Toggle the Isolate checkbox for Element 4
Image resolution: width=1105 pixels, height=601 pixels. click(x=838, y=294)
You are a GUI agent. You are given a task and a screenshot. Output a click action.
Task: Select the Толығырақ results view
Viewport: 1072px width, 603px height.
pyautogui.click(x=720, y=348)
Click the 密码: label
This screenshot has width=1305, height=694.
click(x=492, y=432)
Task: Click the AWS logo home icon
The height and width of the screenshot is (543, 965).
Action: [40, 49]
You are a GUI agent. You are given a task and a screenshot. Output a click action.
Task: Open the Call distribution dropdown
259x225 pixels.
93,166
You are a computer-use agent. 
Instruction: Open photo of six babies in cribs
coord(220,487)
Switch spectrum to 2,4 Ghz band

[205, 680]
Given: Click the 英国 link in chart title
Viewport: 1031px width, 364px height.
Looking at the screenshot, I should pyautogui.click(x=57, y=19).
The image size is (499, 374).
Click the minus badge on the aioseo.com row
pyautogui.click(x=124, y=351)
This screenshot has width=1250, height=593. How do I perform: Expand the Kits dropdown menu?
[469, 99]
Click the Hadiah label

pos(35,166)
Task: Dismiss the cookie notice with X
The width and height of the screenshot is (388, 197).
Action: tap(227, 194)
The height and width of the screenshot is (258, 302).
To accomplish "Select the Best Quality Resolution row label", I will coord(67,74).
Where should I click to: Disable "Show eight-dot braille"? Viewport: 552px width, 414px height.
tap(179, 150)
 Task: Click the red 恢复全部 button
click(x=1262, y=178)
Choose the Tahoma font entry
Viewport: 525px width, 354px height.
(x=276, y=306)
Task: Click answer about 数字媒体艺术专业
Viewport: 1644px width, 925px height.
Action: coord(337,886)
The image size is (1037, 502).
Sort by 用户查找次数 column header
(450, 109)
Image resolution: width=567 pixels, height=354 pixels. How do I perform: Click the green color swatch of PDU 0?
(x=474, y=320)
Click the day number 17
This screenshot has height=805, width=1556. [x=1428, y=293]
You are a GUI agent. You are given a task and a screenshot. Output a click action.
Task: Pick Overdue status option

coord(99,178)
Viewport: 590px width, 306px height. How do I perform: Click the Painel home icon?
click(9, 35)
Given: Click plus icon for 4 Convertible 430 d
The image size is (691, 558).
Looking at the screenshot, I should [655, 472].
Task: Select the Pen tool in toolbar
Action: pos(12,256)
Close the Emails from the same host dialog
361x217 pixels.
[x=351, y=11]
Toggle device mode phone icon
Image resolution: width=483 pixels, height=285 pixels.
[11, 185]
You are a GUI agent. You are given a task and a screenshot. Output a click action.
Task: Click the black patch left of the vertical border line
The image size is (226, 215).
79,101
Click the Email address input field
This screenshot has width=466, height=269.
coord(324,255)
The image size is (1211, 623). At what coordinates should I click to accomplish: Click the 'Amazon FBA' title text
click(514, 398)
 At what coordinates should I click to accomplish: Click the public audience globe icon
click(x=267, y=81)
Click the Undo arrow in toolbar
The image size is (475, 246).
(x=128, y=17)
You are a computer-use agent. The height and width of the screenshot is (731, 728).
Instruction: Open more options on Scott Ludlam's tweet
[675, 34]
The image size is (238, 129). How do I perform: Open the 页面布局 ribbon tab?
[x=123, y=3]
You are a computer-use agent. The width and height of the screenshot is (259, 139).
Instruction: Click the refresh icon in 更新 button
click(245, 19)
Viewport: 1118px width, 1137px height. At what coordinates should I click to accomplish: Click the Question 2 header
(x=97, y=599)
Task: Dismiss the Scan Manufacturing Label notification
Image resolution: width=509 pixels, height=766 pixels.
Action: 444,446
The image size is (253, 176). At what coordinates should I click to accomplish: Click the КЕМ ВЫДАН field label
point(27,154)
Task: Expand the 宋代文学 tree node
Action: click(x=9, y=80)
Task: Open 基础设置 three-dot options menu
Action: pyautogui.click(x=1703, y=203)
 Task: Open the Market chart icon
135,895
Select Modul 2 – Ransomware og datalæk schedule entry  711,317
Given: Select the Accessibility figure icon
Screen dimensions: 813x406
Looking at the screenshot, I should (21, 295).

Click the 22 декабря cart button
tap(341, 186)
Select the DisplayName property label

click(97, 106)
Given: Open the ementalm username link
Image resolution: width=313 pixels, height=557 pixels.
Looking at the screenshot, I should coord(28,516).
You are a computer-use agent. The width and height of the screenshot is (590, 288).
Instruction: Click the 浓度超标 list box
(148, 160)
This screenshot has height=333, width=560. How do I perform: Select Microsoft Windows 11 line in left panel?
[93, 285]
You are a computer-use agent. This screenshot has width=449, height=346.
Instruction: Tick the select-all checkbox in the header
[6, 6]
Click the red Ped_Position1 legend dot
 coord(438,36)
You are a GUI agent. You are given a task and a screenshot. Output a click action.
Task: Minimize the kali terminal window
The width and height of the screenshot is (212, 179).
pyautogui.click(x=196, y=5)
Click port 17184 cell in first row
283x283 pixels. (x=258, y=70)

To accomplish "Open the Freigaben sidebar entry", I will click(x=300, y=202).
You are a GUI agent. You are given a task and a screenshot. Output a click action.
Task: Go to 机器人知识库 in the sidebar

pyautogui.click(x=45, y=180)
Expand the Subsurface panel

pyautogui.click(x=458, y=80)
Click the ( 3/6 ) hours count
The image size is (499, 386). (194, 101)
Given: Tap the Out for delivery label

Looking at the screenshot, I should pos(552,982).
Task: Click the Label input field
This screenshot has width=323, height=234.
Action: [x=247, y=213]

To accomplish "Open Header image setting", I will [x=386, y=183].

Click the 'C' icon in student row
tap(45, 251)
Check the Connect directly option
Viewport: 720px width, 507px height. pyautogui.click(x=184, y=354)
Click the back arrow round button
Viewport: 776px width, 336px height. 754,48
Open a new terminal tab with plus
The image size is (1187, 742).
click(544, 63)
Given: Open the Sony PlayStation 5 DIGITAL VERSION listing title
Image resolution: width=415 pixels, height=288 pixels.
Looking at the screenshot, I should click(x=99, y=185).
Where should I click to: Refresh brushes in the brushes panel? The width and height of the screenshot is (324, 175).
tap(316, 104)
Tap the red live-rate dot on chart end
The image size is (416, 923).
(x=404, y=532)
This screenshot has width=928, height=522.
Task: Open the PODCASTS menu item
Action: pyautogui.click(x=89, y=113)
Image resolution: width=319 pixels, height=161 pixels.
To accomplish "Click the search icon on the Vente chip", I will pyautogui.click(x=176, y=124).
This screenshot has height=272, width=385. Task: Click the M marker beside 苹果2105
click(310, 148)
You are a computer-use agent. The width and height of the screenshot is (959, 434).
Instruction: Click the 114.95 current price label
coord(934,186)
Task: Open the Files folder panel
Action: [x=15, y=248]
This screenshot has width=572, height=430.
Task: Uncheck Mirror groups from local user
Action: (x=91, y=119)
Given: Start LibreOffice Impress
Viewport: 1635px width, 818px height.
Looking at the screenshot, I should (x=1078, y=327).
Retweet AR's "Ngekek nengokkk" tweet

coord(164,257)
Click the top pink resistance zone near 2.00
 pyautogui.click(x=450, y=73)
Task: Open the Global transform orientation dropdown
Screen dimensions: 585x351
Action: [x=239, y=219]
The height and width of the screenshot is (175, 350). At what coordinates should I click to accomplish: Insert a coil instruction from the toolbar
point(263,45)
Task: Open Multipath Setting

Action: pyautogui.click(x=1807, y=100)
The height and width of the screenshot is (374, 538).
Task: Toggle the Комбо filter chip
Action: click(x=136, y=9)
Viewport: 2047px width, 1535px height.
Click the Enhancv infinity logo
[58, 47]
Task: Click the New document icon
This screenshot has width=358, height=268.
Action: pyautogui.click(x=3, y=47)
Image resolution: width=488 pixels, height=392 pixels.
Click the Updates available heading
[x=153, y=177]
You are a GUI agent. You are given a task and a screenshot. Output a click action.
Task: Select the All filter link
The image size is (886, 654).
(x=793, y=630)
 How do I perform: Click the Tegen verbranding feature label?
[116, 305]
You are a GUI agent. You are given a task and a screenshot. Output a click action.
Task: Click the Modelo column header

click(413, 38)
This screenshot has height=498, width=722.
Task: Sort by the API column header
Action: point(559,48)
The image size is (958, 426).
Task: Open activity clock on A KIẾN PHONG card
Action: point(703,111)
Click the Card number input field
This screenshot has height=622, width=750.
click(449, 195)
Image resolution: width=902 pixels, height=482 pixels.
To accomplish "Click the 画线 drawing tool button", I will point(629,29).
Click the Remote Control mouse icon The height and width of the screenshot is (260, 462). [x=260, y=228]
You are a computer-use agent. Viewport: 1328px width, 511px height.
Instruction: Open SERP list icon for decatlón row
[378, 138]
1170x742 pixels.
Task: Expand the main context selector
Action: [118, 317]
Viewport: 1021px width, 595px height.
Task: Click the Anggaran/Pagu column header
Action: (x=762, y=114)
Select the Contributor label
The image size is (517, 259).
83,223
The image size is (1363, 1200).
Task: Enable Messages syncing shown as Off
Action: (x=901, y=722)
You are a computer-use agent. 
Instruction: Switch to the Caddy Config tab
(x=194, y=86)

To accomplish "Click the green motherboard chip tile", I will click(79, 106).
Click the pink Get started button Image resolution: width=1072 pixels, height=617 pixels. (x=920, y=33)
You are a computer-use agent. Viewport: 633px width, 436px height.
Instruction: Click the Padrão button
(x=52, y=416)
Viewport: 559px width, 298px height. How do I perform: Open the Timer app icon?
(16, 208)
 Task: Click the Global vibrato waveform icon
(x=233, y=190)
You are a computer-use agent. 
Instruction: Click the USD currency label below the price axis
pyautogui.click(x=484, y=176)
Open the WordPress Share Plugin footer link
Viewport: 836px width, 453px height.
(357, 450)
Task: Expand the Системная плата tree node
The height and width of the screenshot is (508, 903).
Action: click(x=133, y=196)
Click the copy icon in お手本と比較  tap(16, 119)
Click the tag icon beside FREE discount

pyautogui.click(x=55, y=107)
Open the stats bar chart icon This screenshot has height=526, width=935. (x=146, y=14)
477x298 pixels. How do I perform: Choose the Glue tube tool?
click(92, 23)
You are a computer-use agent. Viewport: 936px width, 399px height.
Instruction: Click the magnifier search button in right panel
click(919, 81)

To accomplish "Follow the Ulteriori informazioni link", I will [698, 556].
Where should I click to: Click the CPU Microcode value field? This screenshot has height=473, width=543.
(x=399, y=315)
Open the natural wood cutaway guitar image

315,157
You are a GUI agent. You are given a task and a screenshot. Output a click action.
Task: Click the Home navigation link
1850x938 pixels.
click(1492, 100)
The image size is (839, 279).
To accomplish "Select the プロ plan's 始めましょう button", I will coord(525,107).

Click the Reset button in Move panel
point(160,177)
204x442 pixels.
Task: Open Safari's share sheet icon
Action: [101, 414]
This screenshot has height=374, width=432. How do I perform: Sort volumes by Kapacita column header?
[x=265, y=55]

::::

Swap "Best Quality" for "Highest Quality" in the material, from the line with "Task: Dismiss the cookie notice with X" to the line with "I will coord(67,74).". Return only those lines, with everything else left unchanged.

Task: Dismiss the cookie notice with X
The width and height of the screenshot is (388, 197).
Action: tap(227, 194)
The height and width of the screenshot is (258, 302).
To accomplish "Select the Highest Quality Resolution row label", I will coord(67,74).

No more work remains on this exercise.